═══ GIVEN DATA
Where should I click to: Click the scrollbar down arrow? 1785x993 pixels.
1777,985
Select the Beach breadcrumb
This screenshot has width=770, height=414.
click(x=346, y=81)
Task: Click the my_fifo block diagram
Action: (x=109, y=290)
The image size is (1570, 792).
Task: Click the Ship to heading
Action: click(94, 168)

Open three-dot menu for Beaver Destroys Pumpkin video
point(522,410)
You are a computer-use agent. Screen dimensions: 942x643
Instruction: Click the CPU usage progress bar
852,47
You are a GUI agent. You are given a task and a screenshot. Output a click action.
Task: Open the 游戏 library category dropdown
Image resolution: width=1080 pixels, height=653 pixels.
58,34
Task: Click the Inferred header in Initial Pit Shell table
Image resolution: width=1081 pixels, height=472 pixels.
══════
■ AIM OF THE TASK ■
Copy out every line of the material above that contains the string "height" and treat uppercase and lowercase as different.

■ COMPLETED TASK ■
This screenshot has width=770, height=414.
Image resolution: width=1080 pixels, height=653 pixels.
Image resolution: width=1081 pixels, height=472 pixels.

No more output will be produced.